The July sun was too hot to permit lunch. She skipped it, opting instead to head for the cool depth of caves, where primitive artwork displayed what the residents had dined on, a scant 15, 000 years before.

But it was a long hike into the mountain’s core, and a longer hike out.
She got back to the rental car, famished.

The thing about Southern France is, there aren’t any places to eat. Not like here, not like 24/7 North America, where the gastrointestinal comfort of lonely travelers is provided by fast food venues on every corner. You want a hamburger, or a slice of pizza, or a 7-11 in the shadow of the Pyrenees? Tough. The Languedoc is not about convenience or comfort or easy meals.

She drove for miles, through quaint villages that had, only hours before, been bustling with markets. Now, they were Gallic ghost towns.
Her stomach roared its spoilt disapproval.

The map said this road would take her right by the turnoff to Rennes-le-Chateau. She narrowed her eyes. It was a tourist trap, true, and rampant with grail hunters, but that also meant it would have the resources necessary to keep those hunters happy. And that meant food. Never mind the Knight’s Templars, or the descendants of Jesus, or the Holy Grail. This was a conspiracy orchestrated by her stomach, and borborygmus is not a force one can resist for long.
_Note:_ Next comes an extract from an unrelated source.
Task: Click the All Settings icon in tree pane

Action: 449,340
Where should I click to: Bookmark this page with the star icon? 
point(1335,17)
So she turned the Twingo onto the narrow dirt road, spitting up dust, and the path wound up the side of a pinnacle of rock, until the car jostled through narrow stone gates and into the tiny fortress on the crest of the hill. Houses of beige bricks crowded the street, but there were people here, foreigners like herself, wide-eyed and clutching books to their bosoms. Parking the car, she walked through the alleyways towards a central park, where flags adorned with crimson crosses heralded a restaurant. Desperate for nourishment and fumbling francs from her pockets in her hurry, she bought sandwiches from a grad student who spoke English. “Rennes is normally home to 300 people,” he said as he made her supper, “But in the summer season, we have 100,000 visitors or more. Crazy, mais c’est vrai.” He said this in a voice that was tired, but he smiled when he brought her the food.

She sat by the fountain to devour her dinner.
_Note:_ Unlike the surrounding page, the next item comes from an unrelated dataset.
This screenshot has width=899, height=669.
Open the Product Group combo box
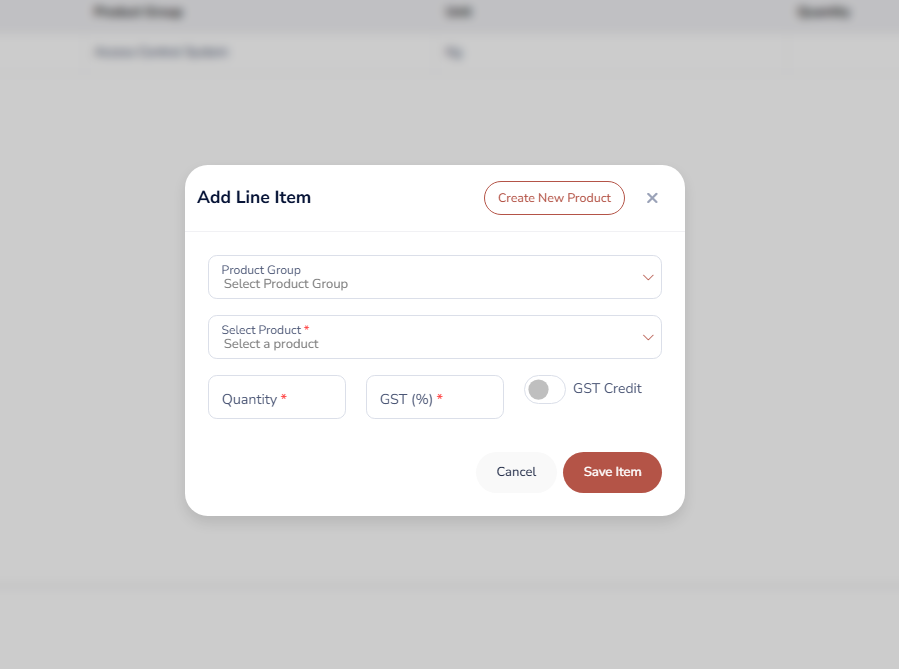click(434, 277)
“You wanna leave?” said her stomach.

“Enh,” said her head, and her shoulders shrugged. “We’re here now. May as well look around.”
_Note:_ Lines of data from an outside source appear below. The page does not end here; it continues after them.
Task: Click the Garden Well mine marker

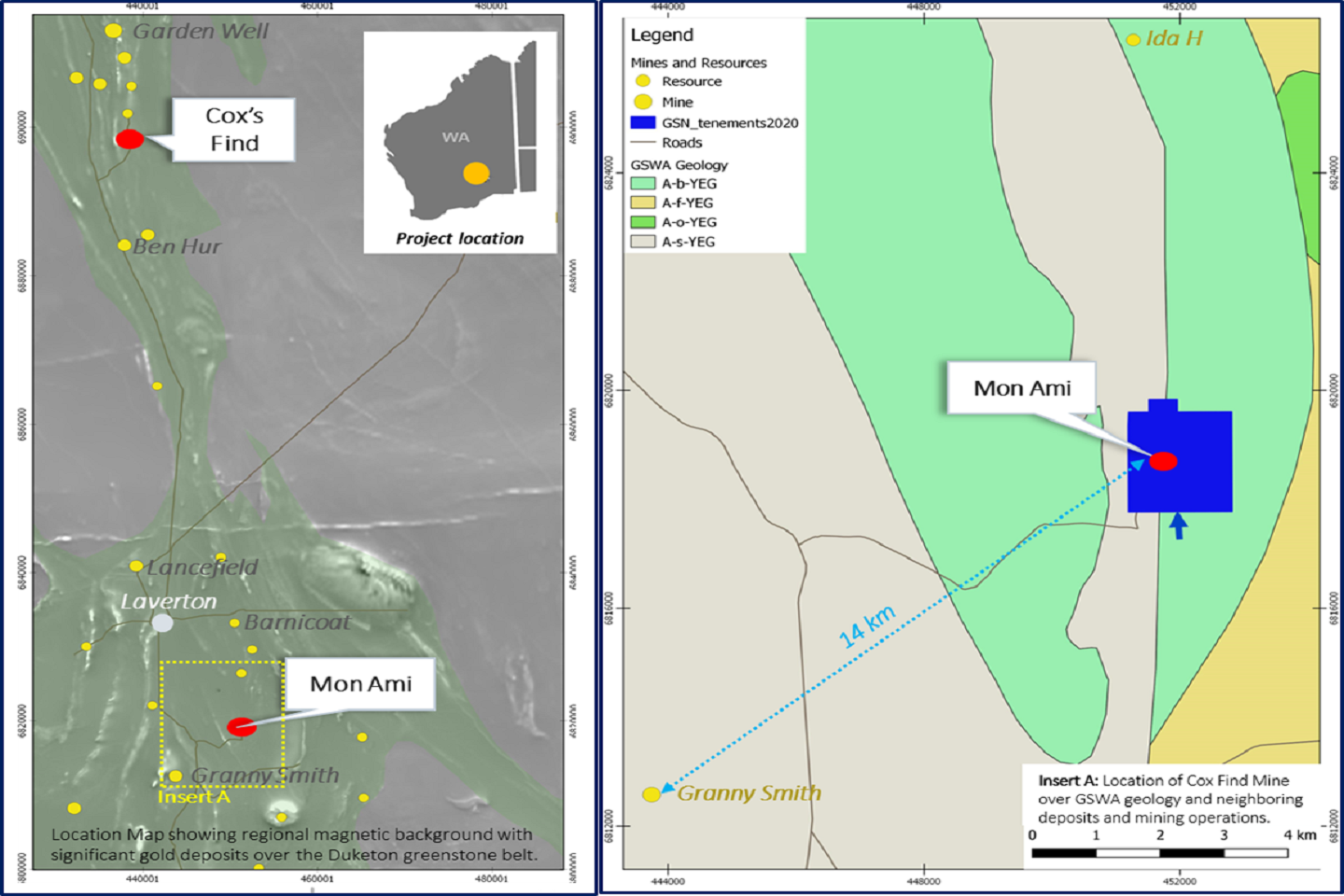Action: [x=114, y=30]
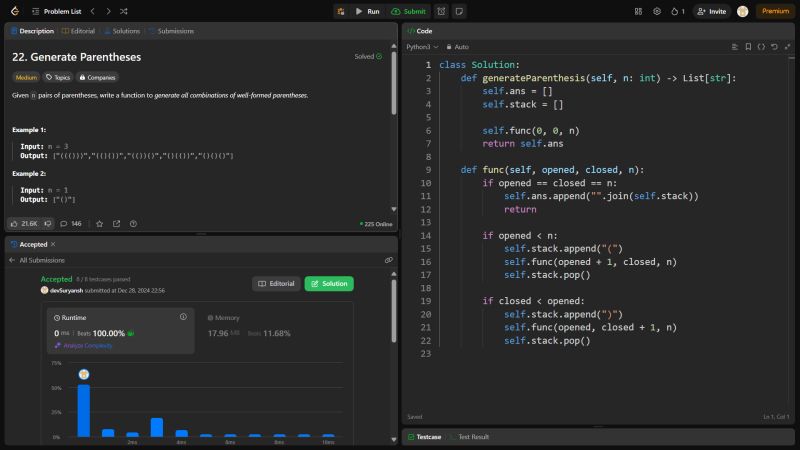Image resolution: width=800 pixels, height=450 pixels.
Task: Pick a random problem with shuffle icon
Action: coord(123,11)
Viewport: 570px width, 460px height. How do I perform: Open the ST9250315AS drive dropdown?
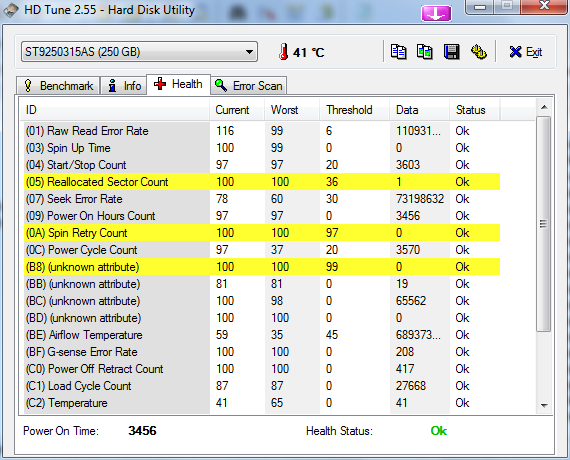139,52
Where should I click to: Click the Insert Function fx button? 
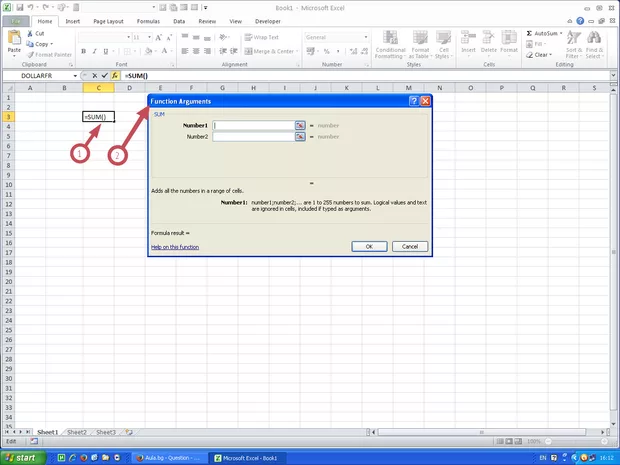tap(115, 76)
She couldn’t admit that she’d been seduced. She was still too proud to say that the skulls carved into the doorways had caught her eye. She couldn’t yet acknowledge the thrill in her blood as she strolled through the church and stood in the shadow of its sinister angels. Tiny alcoves with Blessed Virgins, swathed in offerings, peeked from overgrown gardens, and at the end of one twisting alley, spray-painted in red, was a resistant proclamation: Vive les Cathars! The tower of Mary Magdalene beckoned her, and she sat at its feet on the slope of the hill, overlooking a vista of fields and distant purple mountains. The Cathars had once stood here, she could feel it. They’d hiked through the landscape that unfurled at her feet, living simply, resisting quietly, under the same wide turquoise arc of sky. A burst of warm summer wind rolled up the hillside and broke over her like an ocean wave, and she stifled a little gasp of delight.

“We don’t need to go home anytime soon.” She said this offhandedly to her brain and her stomach, and a reverent hush in her voice belied her excitement. Her viscera quivered with delight and, shameless, she let Rennes embrace her soul. It tempted her with food, then ensnared her with gifts, and every fiber of her body had fallen completely, utterly, madly in love.